#### DESCRIPTION OF THE TASK
The lines to copy are those with "will" in them. Pull each one from the entries below.

Collected data entries:
|---|
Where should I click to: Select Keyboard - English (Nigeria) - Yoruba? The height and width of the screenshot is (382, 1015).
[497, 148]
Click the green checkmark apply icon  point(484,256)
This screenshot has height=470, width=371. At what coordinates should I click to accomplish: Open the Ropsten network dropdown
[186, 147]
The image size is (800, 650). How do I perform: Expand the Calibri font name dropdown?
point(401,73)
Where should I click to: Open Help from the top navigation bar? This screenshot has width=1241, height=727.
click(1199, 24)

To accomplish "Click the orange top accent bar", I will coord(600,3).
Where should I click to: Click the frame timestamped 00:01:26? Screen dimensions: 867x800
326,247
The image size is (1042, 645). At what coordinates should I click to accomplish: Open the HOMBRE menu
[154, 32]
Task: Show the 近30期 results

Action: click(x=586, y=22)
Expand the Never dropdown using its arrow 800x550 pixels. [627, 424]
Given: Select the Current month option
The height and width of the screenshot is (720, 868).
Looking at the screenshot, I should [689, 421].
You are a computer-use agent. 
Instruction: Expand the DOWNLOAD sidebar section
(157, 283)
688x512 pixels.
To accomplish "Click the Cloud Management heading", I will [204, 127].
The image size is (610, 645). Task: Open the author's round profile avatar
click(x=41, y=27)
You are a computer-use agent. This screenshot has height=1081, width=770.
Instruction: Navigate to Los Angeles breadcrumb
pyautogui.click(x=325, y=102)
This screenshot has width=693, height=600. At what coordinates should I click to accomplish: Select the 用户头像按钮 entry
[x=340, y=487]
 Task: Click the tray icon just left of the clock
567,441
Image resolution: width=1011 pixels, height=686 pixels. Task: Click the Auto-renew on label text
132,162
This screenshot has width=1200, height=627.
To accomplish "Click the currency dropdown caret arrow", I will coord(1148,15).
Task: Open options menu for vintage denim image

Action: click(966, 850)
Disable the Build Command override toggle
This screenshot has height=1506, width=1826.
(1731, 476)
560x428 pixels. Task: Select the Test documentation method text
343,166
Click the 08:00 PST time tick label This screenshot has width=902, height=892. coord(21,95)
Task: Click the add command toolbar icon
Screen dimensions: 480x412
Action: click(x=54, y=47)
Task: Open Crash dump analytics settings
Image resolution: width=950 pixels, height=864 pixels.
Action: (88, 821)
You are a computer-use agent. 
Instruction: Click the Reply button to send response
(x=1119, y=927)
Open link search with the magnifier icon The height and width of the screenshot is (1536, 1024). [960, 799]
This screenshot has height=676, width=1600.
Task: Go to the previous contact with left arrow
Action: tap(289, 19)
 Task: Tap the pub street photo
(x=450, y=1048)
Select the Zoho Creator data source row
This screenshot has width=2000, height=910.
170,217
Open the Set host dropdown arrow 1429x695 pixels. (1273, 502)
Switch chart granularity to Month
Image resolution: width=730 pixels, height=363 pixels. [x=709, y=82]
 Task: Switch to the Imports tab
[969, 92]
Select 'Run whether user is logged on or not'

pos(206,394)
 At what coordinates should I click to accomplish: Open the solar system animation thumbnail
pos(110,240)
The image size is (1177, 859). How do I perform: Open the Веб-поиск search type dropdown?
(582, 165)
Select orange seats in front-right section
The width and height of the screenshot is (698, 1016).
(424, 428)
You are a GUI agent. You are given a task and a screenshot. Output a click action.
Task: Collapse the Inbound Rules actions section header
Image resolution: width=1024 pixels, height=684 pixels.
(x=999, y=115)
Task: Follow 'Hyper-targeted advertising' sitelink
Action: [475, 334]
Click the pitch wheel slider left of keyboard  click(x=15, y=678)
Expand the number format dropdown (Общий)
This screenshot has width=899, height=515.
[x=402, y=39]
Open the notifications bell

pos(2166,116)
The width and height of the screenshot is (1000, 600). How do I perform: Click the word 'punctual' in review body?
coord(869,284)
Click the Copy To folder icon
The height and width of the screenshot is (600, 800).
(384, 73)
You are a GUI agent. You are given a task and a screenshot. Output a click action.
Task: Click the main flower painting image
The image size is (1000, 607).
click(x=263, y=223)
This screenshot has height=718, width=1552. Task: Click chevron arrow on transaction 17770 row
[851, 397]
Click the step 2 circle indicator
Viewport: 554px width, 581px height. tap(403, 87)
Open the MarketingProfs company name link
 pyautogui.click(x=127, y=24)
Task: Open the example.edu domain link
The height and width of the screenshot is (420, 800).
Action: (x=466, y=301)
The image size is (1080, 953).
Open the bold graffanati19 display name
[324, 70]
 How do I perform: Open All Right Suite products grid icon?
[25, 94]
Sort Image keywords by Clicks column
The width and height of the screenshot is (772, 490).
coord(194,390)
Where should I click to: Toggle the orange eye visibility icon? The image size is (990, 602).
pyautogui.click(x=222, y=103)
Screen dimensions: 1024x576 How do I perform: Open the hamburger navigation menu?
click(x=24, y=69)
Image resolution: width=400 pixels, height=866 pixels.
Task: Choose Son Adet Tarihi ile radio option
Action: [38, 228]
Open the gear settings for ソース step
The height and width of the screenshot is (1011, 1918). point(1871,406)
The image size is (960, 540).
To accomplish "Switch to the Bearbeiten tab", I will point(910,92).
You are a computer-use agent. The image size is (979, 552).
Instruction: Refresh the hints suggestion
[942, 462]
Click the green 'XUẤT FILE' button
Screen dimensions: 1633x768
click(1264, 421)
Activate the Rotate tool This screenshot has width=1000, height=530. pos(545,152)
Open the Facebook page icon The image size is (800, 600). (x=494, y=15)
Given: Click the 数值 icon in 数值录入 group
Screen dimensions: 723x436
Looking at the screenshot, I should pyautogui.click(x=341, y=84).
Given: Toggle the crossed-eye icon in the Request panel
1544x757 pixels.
|---|
#### REPLY TO THE EXERCISE
To accomplish "Click the orange top accent bar", I will coord(600,3).
To accomplish "Click the Cloud Management heading", I will [204, 127].
To accomplish "Click the currency dropdown caret arrow", I will coord(1148,15).
To accomplish "Switch to the Bearbeiten tab", I will point(910,92).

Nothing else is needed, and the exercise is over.